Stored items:
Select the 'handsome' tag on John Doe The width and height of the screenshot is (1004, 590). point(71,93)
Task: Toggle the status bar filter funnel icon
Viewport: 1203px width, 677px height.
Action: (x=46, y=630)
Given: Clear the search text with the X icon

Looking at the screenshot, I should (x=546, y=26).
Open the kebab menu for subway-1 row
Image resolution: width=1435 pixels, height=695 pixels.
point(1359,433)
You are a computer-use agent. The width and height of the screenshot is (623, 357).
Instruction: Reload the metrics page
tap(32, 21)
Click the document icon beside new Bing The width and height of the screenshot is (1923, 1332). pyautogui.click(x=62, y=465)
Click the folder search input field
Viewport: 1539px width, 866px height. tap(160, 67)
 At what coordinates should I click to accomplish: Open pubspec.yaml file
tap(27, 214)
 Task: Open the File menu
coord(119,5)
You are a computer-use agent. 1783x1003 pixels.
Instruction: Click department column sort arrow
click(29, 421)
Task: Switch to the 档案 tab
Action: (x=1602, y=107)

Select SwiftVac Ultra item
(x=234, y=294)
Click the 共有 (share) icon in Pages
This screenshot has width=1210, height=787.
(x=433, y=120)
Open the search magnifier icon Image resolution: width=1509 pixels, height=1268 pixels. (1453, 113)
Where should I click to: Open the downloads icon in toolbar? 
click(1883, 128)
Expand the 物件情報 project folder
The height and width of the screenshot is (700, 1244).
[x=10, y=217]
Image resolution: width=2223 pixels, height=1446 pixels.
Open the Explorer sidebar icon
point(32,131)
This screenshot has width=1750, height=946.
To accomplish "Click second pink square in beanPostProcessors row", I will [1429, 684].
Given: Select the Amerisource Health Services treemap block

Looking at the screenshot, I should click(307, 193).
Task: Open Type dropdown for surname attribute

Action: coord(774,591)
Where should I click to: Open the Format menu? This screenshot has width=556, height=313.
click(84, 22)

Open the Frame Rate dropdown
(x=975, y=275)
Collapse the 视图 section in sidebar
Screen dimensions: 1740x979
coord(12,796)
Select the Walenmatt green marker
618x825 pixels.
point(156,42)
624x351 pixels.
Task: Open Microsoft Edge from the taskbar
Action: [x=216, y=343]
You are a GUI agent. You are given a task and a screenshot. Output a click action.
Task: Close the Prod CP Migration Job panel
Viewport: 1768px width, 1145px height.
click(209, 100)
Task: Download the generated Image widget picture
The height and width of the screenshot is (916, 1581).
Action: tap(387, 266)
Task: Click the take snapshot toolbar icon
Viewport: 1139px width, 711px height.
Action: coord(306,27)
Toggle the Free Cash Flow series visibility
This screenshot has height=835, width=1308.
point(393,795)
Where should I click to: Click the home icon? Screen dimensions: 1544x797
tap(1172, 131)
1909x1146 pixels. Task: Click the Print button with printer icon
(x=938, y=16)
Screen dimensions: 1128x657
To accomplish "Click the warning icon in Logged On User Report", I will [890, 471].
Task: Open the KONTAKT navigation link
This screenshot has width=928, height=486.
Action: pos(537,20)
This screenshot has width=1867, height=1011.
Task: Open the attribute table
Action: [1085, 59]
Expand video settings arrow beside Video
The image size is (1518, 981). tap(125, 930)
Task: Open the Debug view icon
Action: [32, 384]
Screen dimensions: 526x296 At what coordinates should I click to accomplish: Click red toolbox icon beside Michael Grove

**Your goal:** Write every entry out again exactly.

**Response to the task:**
Select the 'handsome' tag on John Doe The width and height of the screenshot is (1004, 590). point(71,93)
Task: Toggle the status bar filter funnel icon
Viewport: 1203px width, 677px height.
Action: (x=46, y=630)
Given: Clear the search text with the X icon

Looking at the screenshot, I should (x=546, y=26).
Open the kebab menu for subway-1 row
Image resolution: width=1435 pixels, height=695 pixels.
point(1359,433)
You are a computer-use agent. The width and height of the screenshot is (623, 357).
Instruction: Reload the metrics page
tap(32, 21)
Click the document icon beside new Bing The width and height of the screenshot is (1923, 1332). pyautogui.click(x=62, y=465)
Click the folder search input field
Viewport: 1539px width, 866px height. tap(160, 67)
 At what coordinates should I click to accomplish: Open pubspec.yaml file
tap(27, 214)
 Task: Open the File menu
coord(119,5)
You are a computer-use agent. 1783x1003 pixels.
Instruction: Click department column sort arrow
click(29, 421)
Task: Switch to the 档案 tab
Action: (x=1602, y=107)

Select SwiftVac Ultra item
(x=234, y=294)
Click the 共有 (share) icon in Pages
This screenshot has width=1210, height=787.
(x=433, y=120)
Open the search magnifier icon Image resolution: width=1509 pixels, height=1268 pixels. (1453, 113)
Where should I click to: Open the downloads icon in toolbar? 
click(1883, 128)
Expand the 物件情報 project folder
The height and width of the screenshot is (700, 1244).
[x=10, y=217]
Image resolution: width=2223 pixels, height=1446 pixels.
Open the Explorer sidebar icon
point(32,131)
This screenshot has width=1750, height=946.
To accomplish "Click second pink square in beanPostProcessors row", I will [1429, 684].
Given: Select the Amerisource Health Services treemap block

Looking at the screenshot, I should click(307, 193).
Task: Open Type dropdown for surname attribute

Action: coord(774,591)
Where should I click to: Open the Format menu? This screenshot has width=556, height=313.
click(84, 22)

Open the Frame Rate dropdown
(x=975, y=275)
Collapse the 视图 section in sidebar
Screen dimensions: 1740x979
coord(12,796)
Select the Walenmatt green marker
618x825 pixels.
point(156,42)
624x351 pixels.
Task: Open Microsoft Edge from the taskbar
Action: [x=216, y=343]
You are a GUI agent. You are given a task and a screenshot. Output a click action.
Task: Close the Prod CP Migration Job panel
Viewport: 1768px width, 1145px height.
click(209, 100)
Task: Download the generated Image widget picture
The height and width of the screenshot is (916, 1581).
Action: tap(387, 266)
Task: Click the take snapshot toolbar icon
Viewport: 1139px width, 711px height.
Action: coord(306,27)
Toggle the Free Cash Flow series visibility
This screenshot has height=835, width=1308.
point(393,795)
Where should I click to: Click the home icon? Screen dimensions: 1544x797
tap(1172, 131)
1909x1146 pixels. Task: Click the Print button with printer icon
(x=938, y=16)
Screen dimensions: 1128x657
To accomplish "Click the warning icon in Logged On User Report", I will [890, 471].
Task: Open the KONTAKT navigation link
This screenshot has width=928, height=486.
Action: pos(537,20)
This screenshot has width=1867, height=1011.
Task: Open the attribute table
Action: [1085, 59]
Expand video settings arrow beside Video
The image size is (1518, 981). tap(125, 930)
Task: Open the Debug view icon
Action: [32, 384]
Screen dimensions: 526x296 At what coordinates should I click to accomplish: Click red toolbox icon beside Michael Grove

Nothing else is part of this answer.